Textauszug:
• • • •
Der Begriff Lärm wird in der betrieblichen Praxis oft nur mit gehörschädigendem Lärm verknüpft. Die in Deutschland gültige Definition aus dem ILO (International Labour Organization) Übereinkommen 148 besagt jedoch, dass Lärm jeder Schall ist, der zu einer Beeinträchtigung des Hörvermögens führen oder gesundheitsschädlich oder anderweitig gefährlich sein kann.
Im § 15 der Arbeitsstättenverordnung (ArbStättV) vor ihrer Novellierung 2004 war diese Definition mit Werten sowohl für gehörschädigenden als auch nicht gehörschädigenden Lärm umgesetzt. Während zum Schutz vor gehörschädigendem Lärm durch die Lärm-Vibrations-Arbeitsschutzverordnung mit den zugehörigen TRLV Lärm seit 2007 wieder Regelungen für die Praxis bestehen, galt für den nicht gehörschädigenden extra-aural wirkenden Lärm weiterhin nur der Anhang 3.7 der ArbStättV: „In Arbeitsstätten ist der Schalldruckpegel so niedrig zu halten, wie es nach der Art des Betriebes möglich ist. Der Schalldruckpegel am Arbeitsplatz in Arbeitsräumen ist in Abhängigkeit von der Nutzung und den zu verrichtenden Tätigkeiten so weit zu reduzieren, dass keine Beeinträchtigungen der Gesundheit der Beschäftigten entstehen.“
Um für die Praxis wieder Werte und Vorgaben zur Konkretisierung dieser Forderungen zu geben, wurde die ASR A3.7 „Lärm“ im Ausschuss für Arbeitsstätten (ASTA) erarbeitet und im Mai 2018 vom Bundesministerium für Arbeit und Soziales bekannt gemacht.
• • • •
Bereitgestellte Daten:
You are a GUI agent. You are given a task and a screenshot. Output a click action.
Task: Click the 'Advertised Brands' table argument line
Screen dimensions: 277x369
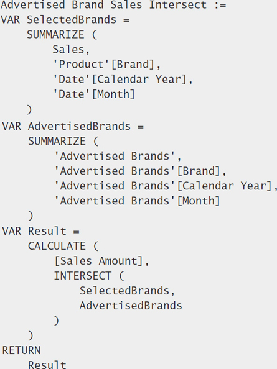[x=118, y=157]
• • • •
Setzen Sie den Textauszug über Lärm an Arbeitsstätten nach seinem letzten Satz fort. Die Daten stammen aus einer anderen Quelle als der Textauszug.

Lösung:
Beim Begriff Lärm muss die ASR A3.7 „Lärm“ zum schon bestehenden Regelwerk formal abgegrenzt werden. Definiert werden in der ASR extra-aurale Lärmwirkungen als physiologische, psychische und soziale Wirkungen von Schall auf den Menschen, mit Ausnahme der Wirkungen, die das Hörorgan betreffen. Erforderlich ist auch eine Abgrenzung des Gültigkeitsbereichs hinsichtlich der Frequenzen und des äquivalenten Dauerschallpegels des Lärms. Abbildung 1 zeigt den Gültigkeitsbereich der ASR Lärm in grün. Sie ist nicht gültig für den Hörschallbereich mit Frequenzen zwischen 16 Hz und 16 kHz ab einem bewerteten äquivalenten Dauerschallpegel von 80 dB(A). Sie ist aber gültig für Infraschall unterhalb und Ultraschall oberhalb des Hörschallbereichs. Für Frequenzbereiche aus dem Infraschall enthält die ASR erste Reglungen. Für Ultraschall liegen noch keine belastbaren arbeitsmedizinischen Erkenntnisse über die gesundheitlichen Auswirkungen vor.
Davon ausgehend, dass der Inhalt der ASR A3.7 Lärm bekannt ist (Download siehe Kasten Linktipp) soll in diesem Artikel auf einige Aspekte eingegangen werden, die bei der Entwicklung der ASR berücksichtigt wurden, um deren Handhabung in der Praxis zu unterstützen.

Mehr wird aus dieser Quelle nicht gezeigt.